Rao Jodha Park started charging an entry fee for adults in 2013-14. Strangely, this had an immediate effect on the number of people coming in. Young people from Jodhpur made up most of the numbers. Some sneaking snoggers were inevitable, but then so were young men who found it exciting to be in a rocky canyon, taking pictures of each other as they scaled big rocks. None of them were still really looking at the strange new plants but maybe this was stage one of ‘taking to’ a wild landscape.
When visitors enter the park and buy tickets, they meet our Naturalists who are available to accompany them on a walk. Most young people don’t wish to spend the extra money (Rs 100/-) on hiring a Naturalist and say ‘No thank you!’
But we’ve found that visitors who do take Naturalists with them nearly always come back with happy expressions. It’s all about learning to see order and adaptability in a jumble of wilderness.

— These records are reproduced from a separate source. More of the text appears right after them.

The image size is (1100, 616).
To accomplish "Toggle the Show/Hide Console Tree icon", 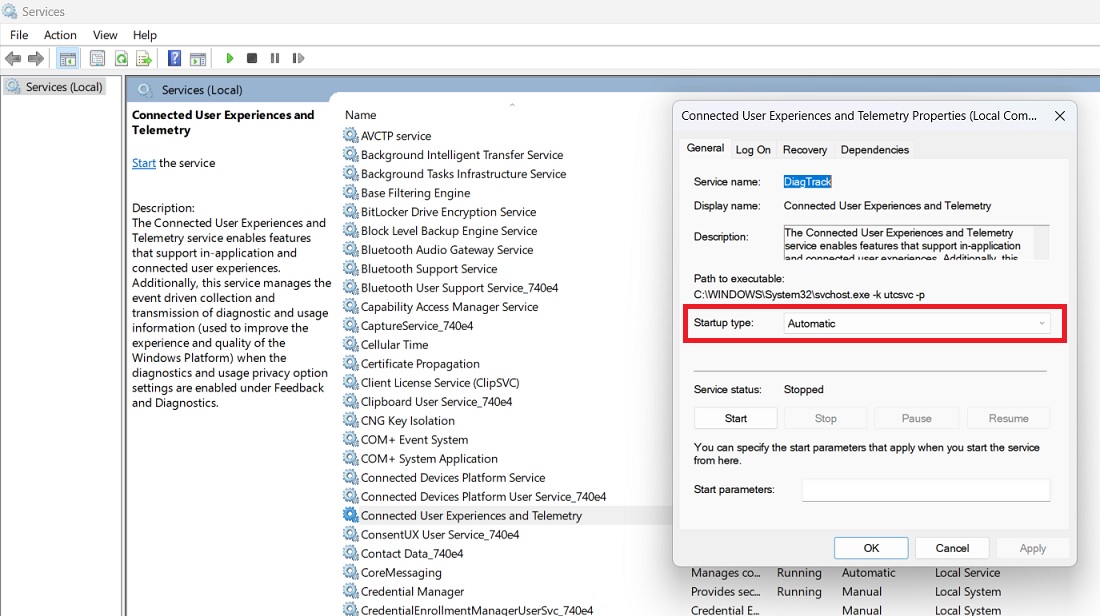I will (x=67, y=58).
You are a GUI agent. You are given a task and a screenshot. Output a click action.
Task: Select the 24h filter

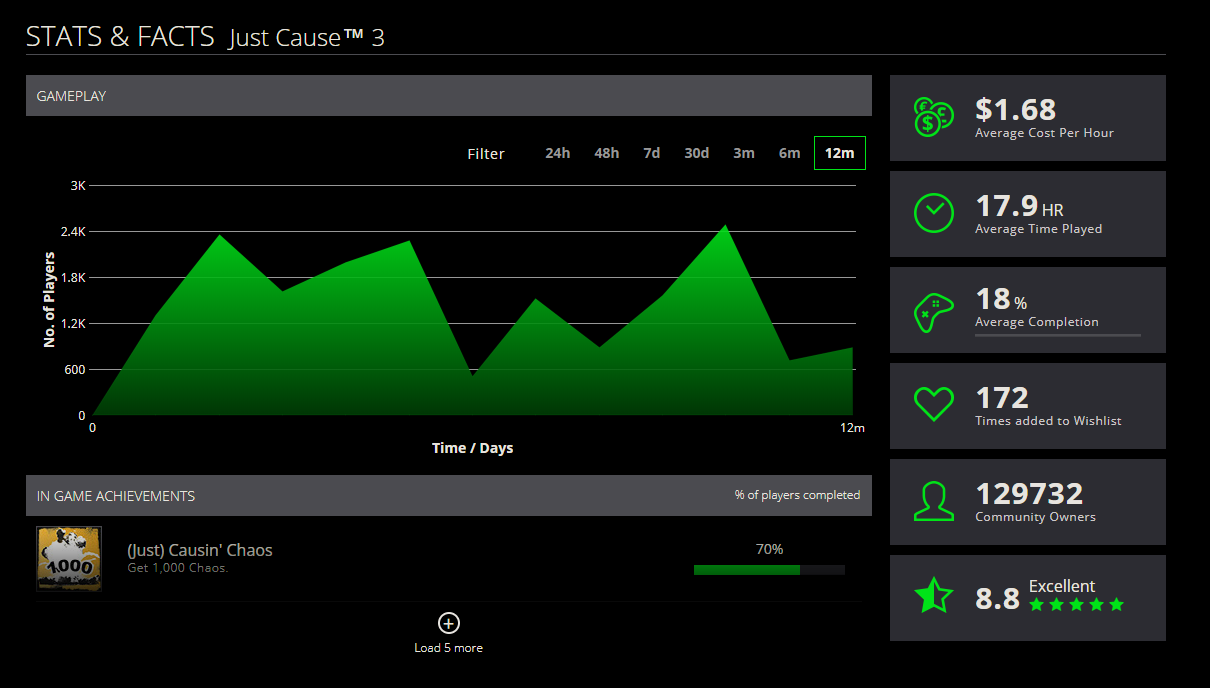[557, 153]
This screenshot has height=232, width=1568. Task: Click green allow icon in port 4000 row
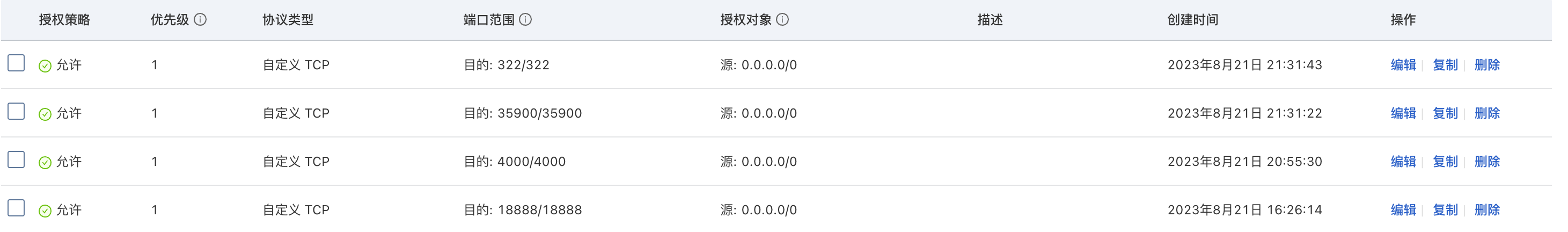click(x=45, y=162)
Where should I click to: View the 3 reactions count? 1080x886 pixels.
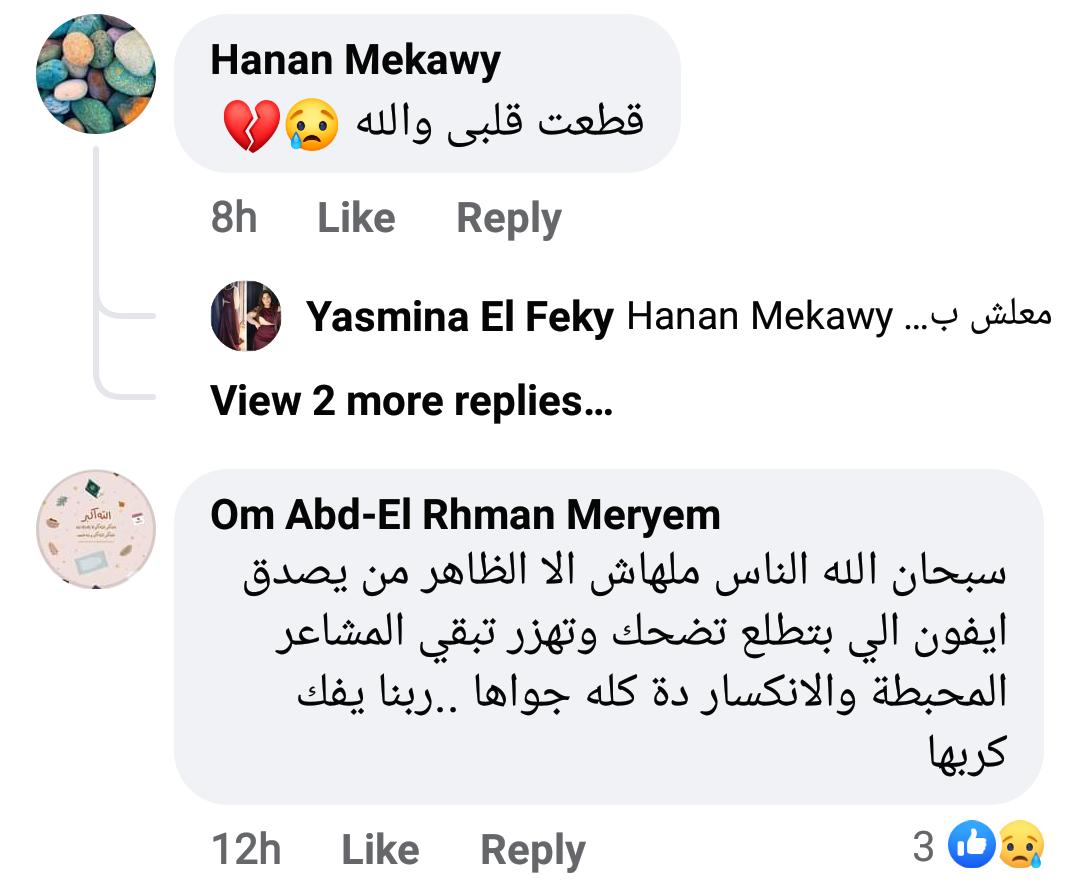point(923,847)

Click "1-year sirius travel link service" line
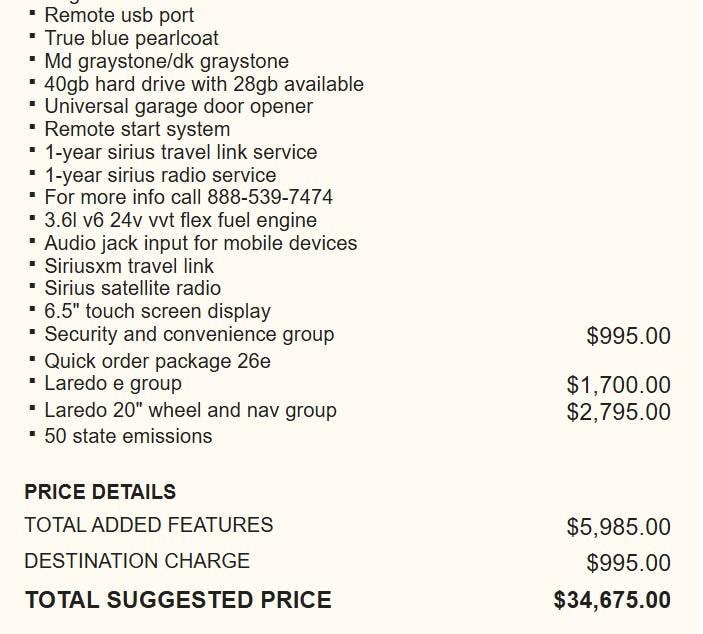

Granite ghost dragonflies roosting on a flat rock. A wryneck in the gravel. A mantid that looks just like a piece of dried three-awned grass. A bright yellow that opens at 4 pm.
For the uninitiated – and unaccompanied – Indian visitor, the park can seem almost completely devoid of interest. One person wrote on TripAdvisor in December 2014:
“Not being a great flora lover I decided to visit the place seeing how beautifully the whole thing was packaged. But to my disappointment there was nothing inside that you can call a park. There were some rough bushes, only rocky terrain, no markings for any plants, no one to assist, no creativity at all. Not worth it.”
Another wrote: “This park is overrated; we went there after reading very good reviews about it. I failed to understand how it could be a tourist attraction. There is nothing to see; ignore this if you don’t want to waste your time.”
For park management, these are useful prods because they point to areas where we need to reach out to people. The vast majority of our reviews are very good, so why then do we have some people who seem so disappointed with what they see – or don’t see – when they go wandering inside the park? It’s easy to ignore these negative reviews as the whining of people who simply have no interest in nature but that would be ducking the question.
We are now engaged in an effort to create signage and information that allows people to do self-guided walks through the park. It’s tricky, because you don’t want to have a natural landscape bristling with signs and manmade objects but we’ve learned that it is possible to create signage that is discreet and complementary to the features of the land and rocks.
At this precise moment – May 2015 – I have to admit that we’re still some way from being able to convince the local people from Jodhpur that the job of creating Rao Jodha Park has been worthwhile.
They know that the Trust has spent a lot of money and that a lot of man-hours have been invested in making the park what it is. But until we can erase that slight frown of puzzlement from their brows, we will not believe we have succeeded in doing what we set out to do.